- [TASK DETAILS]: Beginning at the top of the entries below, retype each line exactly until the line containing "EntityExplorerActionSelection (144, 766)" has been written out; include no pictures and no later lines.

- [GIVEN INFORMATION]:
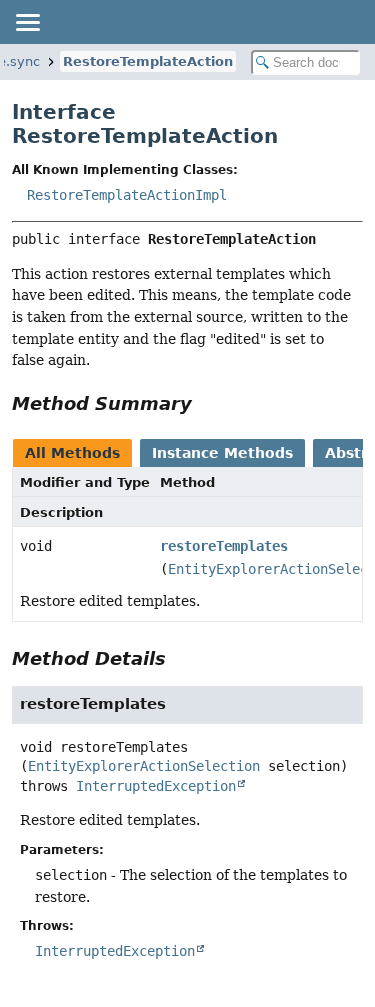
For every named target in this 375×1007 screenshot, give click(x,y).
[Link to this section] (206, 403)
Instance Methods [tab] (222, 453)
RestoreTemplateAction (148, 61)
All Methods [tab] (72, 453)
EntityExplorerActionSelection (144, 766)
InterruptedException (156, 786)
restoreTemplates (224, 546)
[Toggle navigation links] (27, 22)
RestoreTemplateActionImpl (127, 195)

- [EXERCISE SOLUTION]:
For every named target in this 375×1007 screenshot, give click(x,y).
[Link to this section] (206, 403)
Instance Methods [tab] (222, 453)
RestoreTemplateAction (148, 61)
All Methods [tab] (72, 453)
EntityExplorerActionSelection (144, 766)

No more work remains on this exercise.